Depuis quelques 15 ans, le Père Jean Dujardin, ancien secrétaire du Comité épiscopal français pour les relations avec le judaïsme conduit  ces « trains ». Il en est à son 7e voyage. Plus de trois mille jeunes ont fait cette expérience, accompagnés de leurs professeurs et d’autres adultes.

Sur le terrain même, c’est à Birkenau, Auschwitz II, que commence un parcours d’abord historique qui s’achève par une célébration en deux temps.

Le temps du souvenir ; celui des morts avec la prière du Kaddish récitée par les élèves juifs. Sont égrenés les noms des déportés de leurs familles, ou de ceux confiés à eux.
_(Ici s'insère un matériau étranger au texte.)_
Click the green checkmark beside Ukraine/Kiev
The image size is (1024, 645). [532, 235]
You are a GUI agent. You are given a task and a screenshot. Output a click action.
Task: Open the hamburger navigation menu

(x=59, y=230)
Sont lus des textes d’Etty Hillesum, de jeunes étudiants allemands de la Rose blanche, du Père Dabosville (de l’Oratoire), méditant sur le danger de l’obscurcissement de la conscience humaine.

Le deuxième temps de célébration a lieu le long de la rampe ; sur la voie est déroulée une bande d’étoffe portant les mots de « Zakhor/Souviens-toi ».

s. Anne Denise

Ce moment plus court se veut projeter les jeunes vers l’avenir. Les témoignages évoqués disent que le mal n’est pas inéluctable, qu’une résistance est possible surtout lorsque plusieurs se font confiance, qu’ils voient dans le visage de l’autre celui d’un être créé à l’image de Dieu.

« Zakhor / Souviens-toi » et va vers l’avenir avec espérance et confiance.

 

L’après midi, une table ronde est consacrée à répondre aux questions suscitées par la matinée ; elle se termine par un impressionnant jeu scénique à partir de l’essai de Zvi Kollitsch, Yossel Rakover s’adresse à Dieu, poignante évocation de la question de Dieu dans cet abîme.

Hania et Anne Denise ont pu être présentes à cette journée et ont participé à la table ronde.

 

Ce n’est que le lendemain matin que les jeunes sont affrontés au « Musée » d’Auschwitz I et à sa documentation, après qu’une Eucharistie leur ait été proposée au Carmel.